▸ **Fragment strony**
Na Wall Street niewielkie, ale wzrosty

We wtorek rynki na Wall Street odnotowały wzrosty, dodając indeksowi S&P 500 0,95 proc. zaś technologicznemu Nasdaq 100 0,89 proc., czyli 112 punktów. Inwestorzy skupili się tego dnia nie tylko na danych zaplanowanych z kalendarza makroekonomicznego, ale również na przemówieniu sekretarz USA, Janet Yellen. Na Wall Street zapanował znów pozytywny sentyment, gdy główne indeksy giełdowe w Stanach Zjednoczonych wzrosły we wtorek. Powodem wzrostu było przemówienie sekretarz skarbu USA Janet Yellen, która oświadczyła, że Waszyngton jest gotowy podjąć odpowiednie kroki, w tym zezwolić na przesyłanie pewnych ilości rosyjskiej ropy do reszty świata, aby uniknąć globalnego kryzysu. “Chcemy, by rosyjska ropa nadal płynęła na światowe rynki, aby ograniczyć wzrost cen ropy na świecie i uniknąć skoku, który mógłby wywołać globalną recesję” – powiedziała Yellen w Senackiej Komisji Finansów. Wyjaśniła również, że istnieje kilka sposobów na ograniczenie zysków Rosji ze sprzedaży ropy, w tym ewentualne zjednoczenie się nabywców i ograniczenie cen ropy płaconych Moskwie.

▸ **Szczegóły zadania**
Na podstawie tekstu o Wall Street odpowiedz krótko na pytania:
(a) O ile punktów wzrósł we wtorek indeks Nasdaq 100?
(b) Przed jaką komisją przemawiała Janet Yellen?
(c) Jaki przykład sposobu na ograniczenie zysków Rosji ze sprzedaży ropy podała Yellen?

▸ **Fragment danych**
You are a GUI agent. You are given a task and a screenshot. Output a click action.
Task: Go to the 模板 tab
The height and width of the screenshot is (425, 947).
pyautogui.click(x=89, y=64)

▸ **Rozwiązanie zadania**
(a) O 112 punktów.
(b) Przed Senacką Komisją Finansów.
(c) Ewentualne zjednoczenie się nabywców i ograniczenie cen ropy płaconych Moskwie.